The experts concluded that a consensus on what feedback is needed from the FDA could be helpful to inform future efforts to develop or refine lupus outcome measures. To improve lupus therapeutics development, experts agree on the following:
- Approaches to outcome measure development should be patient-centric and take into consideration factors most important to patients regarding their health.
- Sharing of datasets from trials that did not reach clinical endpoints to ascertain a new outcome measure’s ability to detect improvements and/or worsening of disease.
- Multiple outcome measure efforts should continue running independently to help keep momentum as researchers and sponsors address varying feedback from the FDA.

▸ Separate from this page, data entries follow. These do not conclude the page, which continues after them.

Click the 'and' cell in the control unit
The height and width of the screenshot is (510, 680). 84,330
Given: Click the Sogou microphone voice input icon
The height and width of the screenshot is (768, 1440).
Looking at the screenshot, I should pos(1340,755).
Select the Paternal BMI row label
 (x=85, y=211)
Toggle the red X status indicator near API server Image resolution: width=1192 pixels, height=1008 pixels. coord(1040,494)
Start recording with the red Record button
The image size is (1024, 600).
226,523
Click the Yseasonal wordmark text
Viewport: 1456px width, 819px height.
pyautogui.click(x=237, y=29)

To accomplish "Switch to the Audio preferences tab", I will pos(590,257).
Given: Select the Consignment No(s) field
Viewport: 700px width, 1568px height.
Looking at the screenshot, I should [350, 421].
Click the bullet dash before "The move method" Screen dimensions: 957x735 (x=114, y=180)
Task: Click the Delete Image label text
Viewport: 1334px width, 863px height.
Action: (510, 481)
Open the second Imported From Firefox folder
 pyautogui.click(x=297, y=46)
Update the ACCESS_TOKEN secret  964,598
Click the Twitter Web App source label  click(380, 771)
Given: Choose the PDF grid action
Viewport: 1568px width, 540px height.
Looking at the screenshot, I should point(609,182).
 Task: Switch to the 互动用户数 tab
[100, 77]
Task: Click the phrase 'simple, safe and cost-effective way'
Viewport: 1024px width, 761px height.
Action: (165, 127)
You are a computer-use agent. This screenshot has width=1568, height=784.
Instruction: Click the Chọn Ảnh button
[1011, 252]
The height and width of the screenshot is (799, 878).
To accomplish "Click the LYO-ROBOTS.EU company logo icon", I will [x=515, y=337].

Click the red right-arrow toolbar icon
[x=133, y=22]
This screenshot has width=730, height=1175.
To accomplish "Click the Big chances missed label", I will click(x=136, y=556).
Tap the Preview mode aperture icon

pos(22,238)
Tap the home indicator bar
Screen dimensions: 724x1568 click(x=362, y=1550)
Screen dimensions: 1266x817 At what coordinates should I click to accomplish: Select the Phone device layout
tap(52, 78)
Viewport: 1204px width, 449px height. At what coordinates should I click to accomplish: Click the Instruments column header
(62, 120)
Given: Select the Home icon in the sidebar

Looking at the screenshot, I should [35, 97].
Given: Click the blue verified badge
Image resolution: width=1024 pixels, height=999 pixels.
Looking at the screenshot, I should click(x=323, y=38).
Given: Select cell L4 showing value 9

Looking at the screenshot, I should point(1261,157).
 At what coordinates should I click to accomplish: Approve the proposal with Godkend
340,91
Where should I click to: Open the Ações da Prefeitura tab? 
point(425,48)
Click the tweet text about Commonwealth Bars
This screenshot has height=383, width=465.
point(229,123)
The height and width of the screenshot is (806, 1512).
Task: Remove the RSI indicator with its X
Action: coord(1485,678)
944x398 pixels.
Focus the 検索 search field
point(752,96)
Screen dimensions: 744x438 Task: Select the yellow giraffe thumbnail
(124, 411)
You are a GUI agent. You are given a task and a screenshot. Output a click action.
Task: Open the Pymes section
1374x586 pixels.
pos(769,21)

Overwhelmingly, experts believe elevating the patient voice – both adult and pediatric – and adhering to their preferences is paramount in development of any new clinical outcome measure. Only one lupus outcome measure tool includes patient-reported and clinician-reported outcomes, the Lupus Foundation of America Rapid Evaluation of Activity in Lupus measure developed by LFA in concert with Dr. Joan Merrill and Dr. Anca Askanase. Other tools, such as the Treatment Response Measure for SLE tool effort led by Dr. Eric Morand at Monash University, are underway.
In 2019, the LFA launched the ALPHA Project, a comprehensive, multi-phase, global consensus initiative aimed at identifying and addressing the most pressing barriers to improving lupus outcomes. To date, the GAC has identified key barriers to improving lupus outcomes, as well as identified and prioritized actionable solutions for three overarching issues: clinical care, drug development and access to care.